Personal information
- Full name: Georgi Kirilov Iliev
- Date of birth: 15 September 1956 (age 68)
- Place of birth: Bankya, Bulgaria
- Position(s): Defender

Senior career*
- Years: Team / Apps / (Gls)
- 1975–1976: Sliven / 36 / (0)
- 1976–1983: CSKA Sofia / 97 / (3)
- 1978–1980: → Sliven (loan) / 40 / (6)
- 1984: Dunav Ruse / ? / (?)
- 1984–1988: Slavia Sofia / 89 / (5)
- 1988: Lokomotiv Sofia / 11 / (2)
- 1989: IF Elfsborg / ? / (?)

International career
- 1980–1982: Bulgaria / 5 / (0)

Managerial career
- 2022–^{[citation needed]}: CSKA Sofia

= Georgi Iliev (footballer, born 1956) =

Bulgarian footballer and manager

Georgi Iliev, nicknamed The Michael (Георги Илиев, Майкъла) (born 15 September 1956) is a retired Bulgarian footballer and manager.

==Career==

In his career, Iliev played for Sliven, CSKA Sofia, Slavia Sofia, Loko Sofia and Dunav Ruse.
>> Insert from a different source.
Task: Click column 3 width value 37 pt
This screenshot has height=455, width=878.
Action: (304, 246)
With CSKA Sofia, he won 4 A PFG titles between 1980 and 1983 and was also Bulgarian Cup holder twice – in 1981 and 1983. Iliev managed the "armymen" from 1990 to 1993.

He is also a businessman. Iliev is married to Elizabeth and they have three sons – George, Georg and Georgi.